When I say cup, I mean 275-300ml.

Thanks in advance!


----------



## Bicky (Oct 24, 2019)

When making coffee for me and my wife I use a V60 (when not using a French press! 😆)


----------



## PortafilterProcrastinator (Aug 26, 2020)

What recipe do you use @Bicky?

I've recently got in to v60 and am starting to explore 2cup brews. Although I don't have anything large enough to decant from, so might just brew in succession rather than spend money on a carafe.


----------



## Bicky (Oct 24, 2019)

@PortafilterProcrastinator

I'm relatively new to using the V60 as well so probably not the best person to be giving out advice! I will say that I find brewing for 2 cups with the V60 to be easier, as in more forgiving and more consistent, than when brewing for one cup.

I keep it relatively simple. I usually start with 60g/l, so for 2 cups 30g coffee to 500g water. I do a 30s bloom with enough water to cover all the grounds, maybe 60g, then top water up to 200g before having a 10s pause between each subsequent 100g of water. Give it a wee whirl at the end and aim for a total brew time of between 3:30 and 4:00. This is using what I'd describe as medium roast coffee.

I'm sure others could give you better/more detailed recipes, but I find this easy to remember and execute, and I'm enjoy with the results I'm getting :classic_smile:


----------



## Bicky (Oct 24, 2019)

I'd actually like to try the aeropress for 2 cups using the recipe James Hoffmann describes in one of this aeropress videos, but similarly I don't have a suitable carafe


----------



## Like Medium Strong Coffee (Feb 18, 2021)

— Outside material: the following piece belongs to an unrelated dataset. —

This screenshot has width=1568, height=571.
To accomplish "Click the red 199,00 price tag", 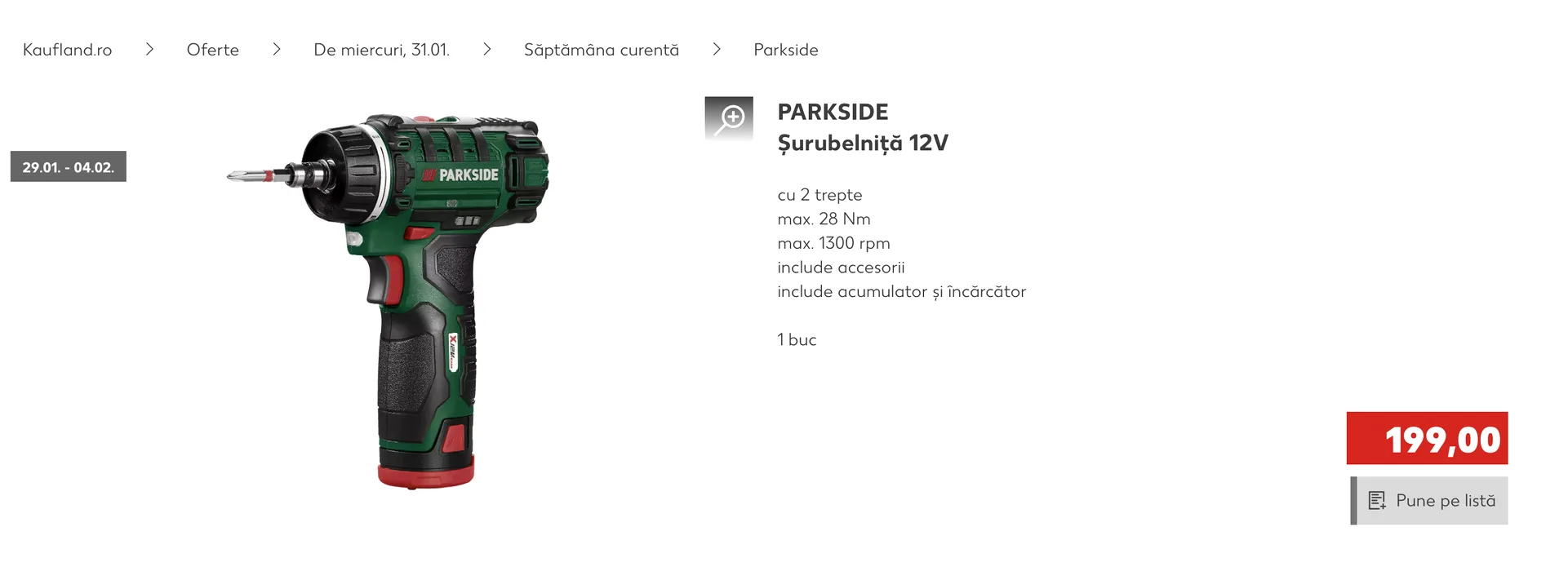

Clever, 305g water in first, 27g coffee, seep for 30 mins. You need paper and swiss gold filters for clean extractions.


----------



## ThatFirstCup (Aug 4, 2021)

Like Medium Strong Coffee said:


> Clever, 305g water in first, 27g coffee, seep for 30 mins. You need paper and swiss gold filters for clean extractions.

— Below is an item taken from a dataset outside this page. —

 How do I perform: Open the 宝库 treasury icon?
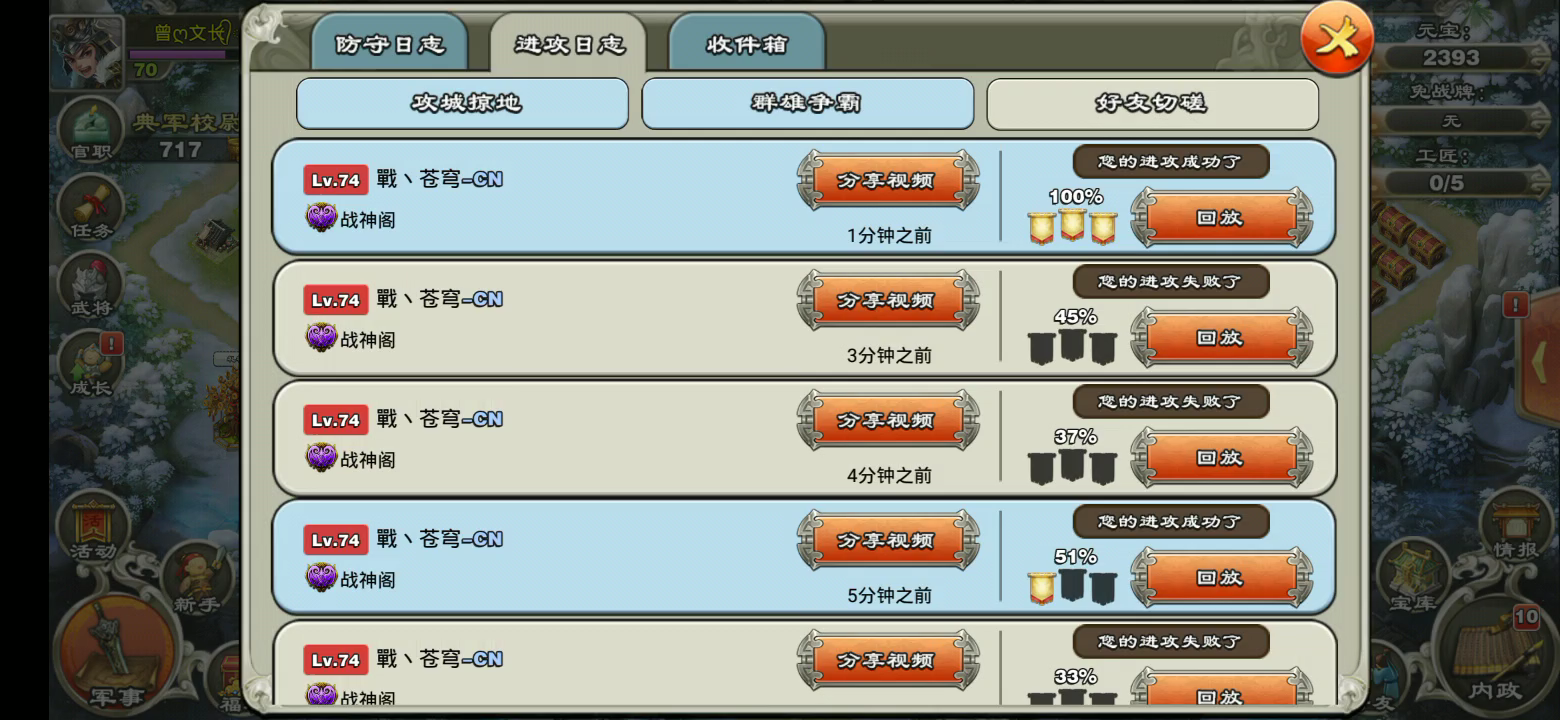click(1412, 577)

 I'm after two cups and I don't fancy waiting for 30 minutes!


----------



## Like Medium Strong Coffee (Feb 18, 2021)

V60!

Mark @MWJB is our go to person for brews.

Good luck!


----------



## MWJB (Feb 28, 2012)

ThatFirstCup said:


> I'm after two cups and I don't fancy waiting for 30 minutes!


 It's like roasting/baking, most of the time is spent doing something else. It only really takes a couple of minutes to "make".


----------